"I'm not a perfect parent, but I've worked hard to faithfully love my kids and teach them God's truth. So why, oh why, are they in the trouble they're in right now?" "Years of labour to build up this business, and it's all wiped out in a sudden market crash! Lord, why? Was all my toil for nothing?" "All day long on the news, all I see is people around the world being oppressed, and their oppressors are laughing all the way to the bank! Where is justice?" "Christians around the world are being slaughtered for their faith, and the West is silent. How long, O Lord, how long?" Or maybe it's as mundane as, "I'm not even done with the laundry for 2 seconds and someone falls face first into the mud. Will the cycle never end?!"
Futility. It's all around us. And if we're really honest, these are the kinds of cries that plague us, even if we really believe that God is good, and in control, and trustworthy. But if we're also really honest, many of us feel some level of guilt about asking such questions. I mean, if I was a good Christian, I wouldn't ask those kinds of questions--I would just trust God and rejoice always, right? I saw an interview once with a well-known Christian who had just suffered terribly tragic circumstances, but who was testifying that he was given such faith that the question "Why?" never even crossed his mind. And I felt guilty because I've never faced anything like he had, and yet I've asked hard questions about the pain in this world.
But Ecclesiastes is a book that calls us to question our doubts about our questions, because it is a book FULL of hard questions, of groaning under the seeming futility of life, of weariness in the face of life's difficulties. Right from the get-go, we are faced with the outburst, "Vanity of vanities, says the Preacher, vanity of vanities! All is vanity. What does a man gain by all the toil at which he toils under the sun?" Not very comforting, eh?

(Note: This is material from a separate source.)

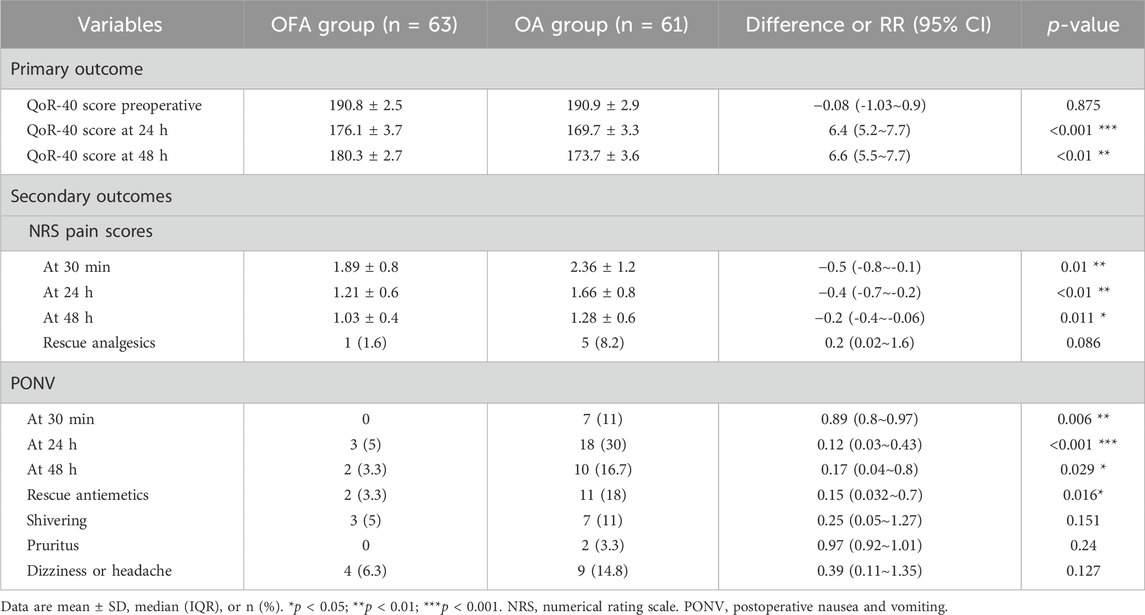Click the table footnote text below the table
The height and width of the screenshot is (615, 1145).
pos(386,603)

We like the book of Proverbs because it seems to present a neatly ordered, logical universe where the hard-working prosper, the wise stay out of trouble, and the godly man enjoys a good life. We struggle with Ecclesiastes because it takes us to a world where children are trained up in the way they should go, and lo and behold, they depart from it! It is a world where the hard-working may lose everything in a single sweep of God's hand, where the wise live in wisdom and still die like the rest of mankind, where our toil is futile and we cry out with the Psalmist, "Why do the wicked proper? How long, O LORD?" This is a world where even the people of God come up against seeming absurdity, futility, vanity.

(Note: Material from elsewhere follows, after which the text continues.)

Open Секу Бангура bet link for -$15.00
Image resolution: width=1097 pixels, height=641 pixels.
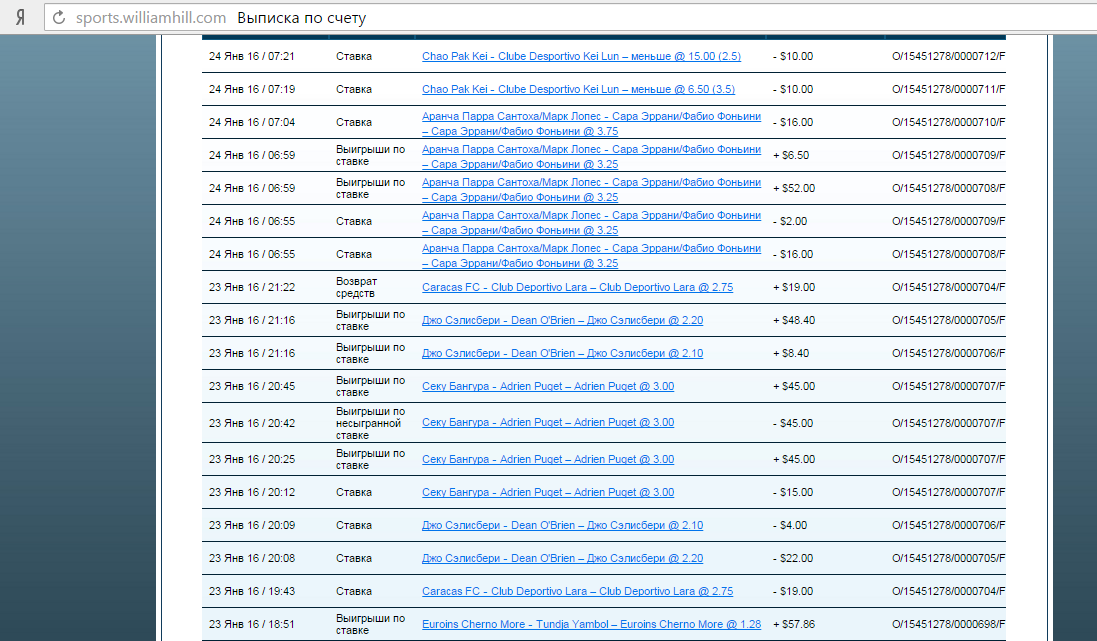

Like Job and the Psalms, Ecclesiastes shows us that God is not afraid of our hard questions and our groaning. In fact, he is so interested in our hard questions that he's written them up in his book. If we were afraid to ask, it's right there on the page, begging for answers.
Here's the thing: The Bible never calls us to be stoics, leaving all those earthly, human emotions stuffed in the back of the closet (with the awkward cousin, no doubt), while we piously repeat our mantra, "All things work together for good... all things work together for good..." and pull ourselves forward to a better day. It also never calls us to the happy-happy-joy-joy kind of "faith" that always responds immediately to job loss, illness, war, oppression or death with a "Hallelujah! Life is great!"

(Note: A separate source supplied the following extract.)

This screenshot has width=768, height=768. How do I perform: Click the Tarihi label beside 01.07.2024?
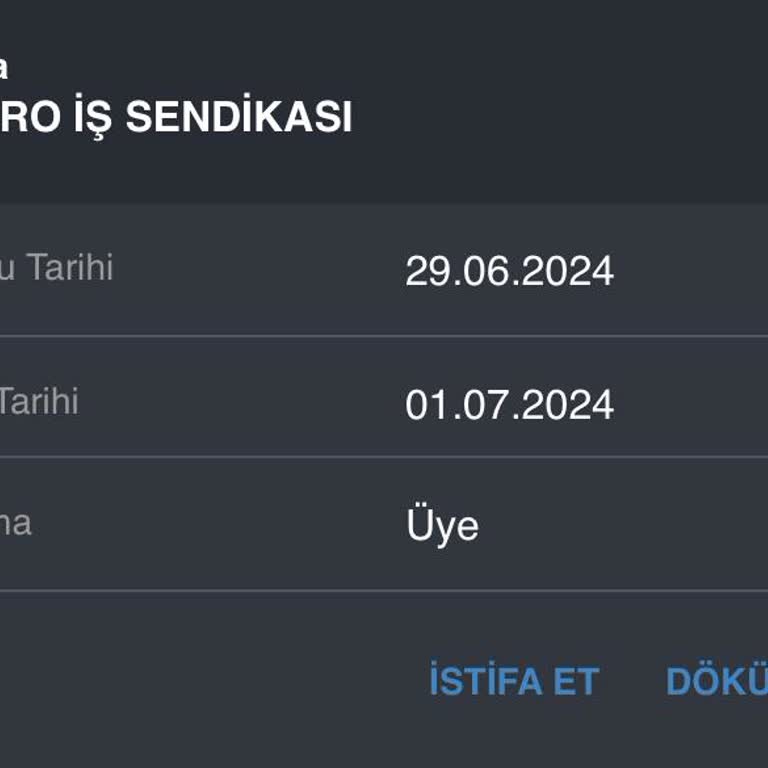pyautogui.click(x=38, y=401)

We are called to praise God in all circumstances, yes. Job DID fall down and worship even when his property and family were wiped out (Job 1:20-22). And all things DO work together for good for those who love God and are called according to his purpose (Romans 8:28). But we live in a once-perfect world horribly distorted by sin, terribly twisted by futility. And we FEEL it. So often, we spout Romans 8:28 at ourselves and others in pain without the context. We skip the part Paul didn't--a creation full of suffering that groans, that feels futile, that longs. And we also groan inwardly as we wait for creation to be made new. We hope, yes, but often it is a groaning hope.
Paul himself was given a thorn, and while he says he is content with it, that did not come until he had PLEADED with the Lord 3 times to remove it (2 Cor. 12:7-10). Jesus himself, very God of very God, as he was in agony on the cross, cried out and groaned under the weight of his suffering. He wasn't just making a neat theological point about the end of Psalm 22 when he screamed out, "My God, my God, why have you forsaken me?" (Mark 15:34) Even our martyred brothers and sisters who stand before the very throne of God in heaven are crying out, "How long before you will judge and avenge our blood on those who dwell on the earth?" (Rev. 6:10)
Yes, there's a way to ask hard questions with a bitter and angry spirit that challenges the goodness and wisdom of God, that thinks it knows better. And yes, we must avoid that. But there is a questioning and a weeping that is very much a part of biblical Christianity. It is a groaning that presses on in faith even when the answers aren't quick in coming. It is a mourning that sits and weeps with those who weep, rather than offering platitudes, or demanding that they just trust God and get over it. It is a faith that leaves room for people to ask hard questions about the meaning of life and the absurdities of suffering without panicking that God can't handle the heat.
Is there room in your Bible for hard questions?